**PROBLEM 1:**
Answer these from the passage on the village school:
(a) How many children did the dame school reported in 1816 have?
(b) In what year did schooling become free?
(c) How many girls were educated and clothed free through the Ladies' Class?
**PROBLEM 2:**
Decide whether each statement agrees with the passage on the village school, and quote the words that settle it:
(a) The mistress of the school built in 1840 was appointed by the parish.
(b) In 1851 the share of local children at school fell below the national average.
(c) Most adults who enrolled in the night school stayed for the session.
**PROBLEM 3:**
Write what comes next in the passage on the village school, starting after its final sentence.

**SELECTED EXCERPT:**
------------------------------------

This was not the first school in the village; a dame school with twenty children was reported in a survey of 1816, but undoubtedly it was short-lived and of poor standard. Many such dame schools were nothing more than childminding agents, overcrowded and badly looked after. The school built in 1840 had much higher aims; the mistress probably received some training and was appointed by the parish; its finances were in the hands of a treasurer. The villagers responded by sending their children to school, finding the necessary weekly penny and two pence per child from their meagre resources. (Schooling was not free until 1890). The 1851 Census data show that over two thirds of the children aged between four and fourteen and even a few younger ones went to school: this was well above the national average. In 1857 the ladies of Eton subscribed so that a Ladies' Class could be established at the school. Four privileged girls were educated and clothed free until they were fifteen and then found good places in service. A night school was begun for adults and in many years about twenty people enrolled, though few stayed the session.

------------------------------------

(Records from a data collection)
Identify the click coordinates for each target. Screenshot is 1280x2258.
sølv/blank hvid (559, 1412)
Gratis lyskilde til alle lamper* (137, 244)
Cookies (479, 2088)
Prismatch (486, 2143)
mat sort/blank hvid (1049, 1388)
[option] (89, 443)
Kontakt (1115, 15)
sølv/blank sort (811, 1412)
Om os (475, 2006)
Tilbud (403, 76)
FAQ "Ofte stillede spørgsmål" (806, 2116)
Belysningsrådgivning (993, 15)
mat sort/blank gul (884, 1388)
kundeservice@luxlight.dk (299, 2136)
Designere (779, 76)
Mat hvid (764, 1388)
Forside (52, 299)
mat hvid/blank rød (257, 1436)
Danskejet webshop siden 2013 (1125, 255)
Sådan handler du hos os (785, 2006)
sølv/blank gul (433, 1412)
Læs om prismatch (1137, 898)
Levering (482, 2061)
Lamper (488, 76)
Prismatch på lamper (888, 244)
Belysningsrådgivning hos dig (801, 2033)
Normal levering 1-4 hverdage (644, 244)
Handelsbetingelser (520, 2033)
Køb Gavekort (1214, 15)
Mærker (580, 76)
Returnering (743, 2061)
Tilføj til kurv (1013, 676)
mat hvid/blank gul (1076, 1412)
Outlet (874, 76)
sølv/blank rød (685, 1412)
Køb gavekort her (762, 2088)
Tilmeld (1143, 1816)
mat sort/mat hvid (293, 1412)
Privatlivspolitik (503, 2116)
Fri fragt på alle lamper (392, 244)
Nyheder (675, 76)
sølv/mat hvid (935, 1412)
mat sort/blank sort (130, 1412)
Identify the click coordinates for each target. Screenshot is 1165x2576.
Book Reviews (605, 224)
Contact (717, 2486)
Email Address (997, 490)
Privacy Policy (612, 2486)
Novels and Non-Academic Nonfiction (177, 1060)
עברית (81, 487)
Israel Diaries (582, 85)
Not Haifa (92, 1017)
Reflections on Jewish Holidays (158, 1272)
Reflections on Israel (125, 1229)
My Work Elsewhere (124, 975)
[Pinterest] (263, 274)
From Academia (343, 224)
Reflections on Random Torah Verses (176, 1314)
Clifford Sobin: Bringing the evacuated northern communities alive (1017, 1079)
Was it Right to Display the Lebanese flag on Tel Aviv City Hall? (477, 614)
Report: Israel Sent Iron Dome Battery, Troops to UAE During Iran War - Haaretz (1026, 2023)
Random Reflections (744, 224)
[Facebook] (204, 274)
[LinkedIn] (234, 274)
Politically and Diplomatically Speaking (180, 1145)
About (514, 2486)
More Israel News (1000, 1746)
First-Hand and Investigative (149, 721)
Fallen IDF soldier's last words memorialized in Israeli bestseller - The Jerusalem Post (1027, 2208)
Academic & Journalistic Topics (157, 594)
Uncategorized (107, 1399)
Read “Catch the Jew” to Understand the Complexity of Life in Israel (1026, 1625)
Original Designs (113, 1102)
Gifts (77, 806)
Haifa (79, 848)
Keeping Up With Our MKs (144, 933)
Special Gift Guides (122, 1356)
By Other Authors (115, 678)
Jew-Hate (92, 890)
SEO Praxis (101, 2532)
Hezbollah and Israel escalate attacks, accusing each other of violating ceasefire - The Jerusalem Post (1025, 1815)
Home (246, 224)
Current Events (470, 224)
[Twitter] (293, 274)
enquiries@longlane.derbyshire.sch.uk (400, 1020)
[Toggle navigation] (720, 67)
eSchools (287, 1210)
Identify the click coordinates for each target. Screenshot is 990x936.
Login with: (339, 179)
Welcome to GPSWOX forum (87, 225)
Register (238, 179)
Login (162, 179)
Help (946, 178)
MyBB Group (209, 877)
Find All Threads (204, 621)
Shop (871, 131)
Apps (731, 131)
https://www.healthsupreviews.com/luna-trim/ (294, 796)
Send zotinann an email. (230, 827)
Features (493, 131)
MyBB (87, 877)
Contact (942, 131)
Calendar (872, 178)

------------------------------------

**TASK RESULT 1:**
(a) Twenty
(b) 1890
(c) Four

**TASK RESULT 2:**
(a) Yes: "was appointed by the parish"
(b) No: "this was well above the national average"
(c) No: "though few stayed the session"

**TASK RESULT 3:**
Once the College was awake to its spiritual and pastoral responsibilities in the parish the presence of the Congregationalists in the village suddenly became unwelcome, or so it would seem from the contents of two letters sent to the Bishop of Lincoln in February 1841. (Buckinghamshire was in the Lincoln diocese until 1847). The letters asked if the newly built schoolroom could be licensed for divine services 'in order to counteract the evil practices of the Dissenters' who met in a barn in the village. No mention was made that they had been holding services in Eton Wick for nearly forty years! In May the licence was granted and from then on services were held each Sunday evening by one of the conducts and a Sunday School each afternoon. On 'Census Sunday' in 1851 eighty people attended the service and twenty-eight children the Sunday School.
For fifteen years the schoolroom served the village quite adequately as a church, but the increase in the numbers of houses in the 1860s made it far too small. In 1865 the first steps were taken to build a church in the village. A meeting was held with the Provost in the chair and soon afterwards a Subscription List was begun. Not unexpectedly most of the money was contributed by the town and College, but over seventy of the eighty households in the village made their contribution, and if many had to be made as weekly sums of a few pence, it must be remembered that weekly wages of many of the men can have been no more than ten shillings. Queen Victoria gave £100 and the site, a corner of Sheepcote Field. In August 1866 the foundation stone was laid by Provost Goodford and by the middle of the next year the church had been consecrated and dedicated to St John the Baptist.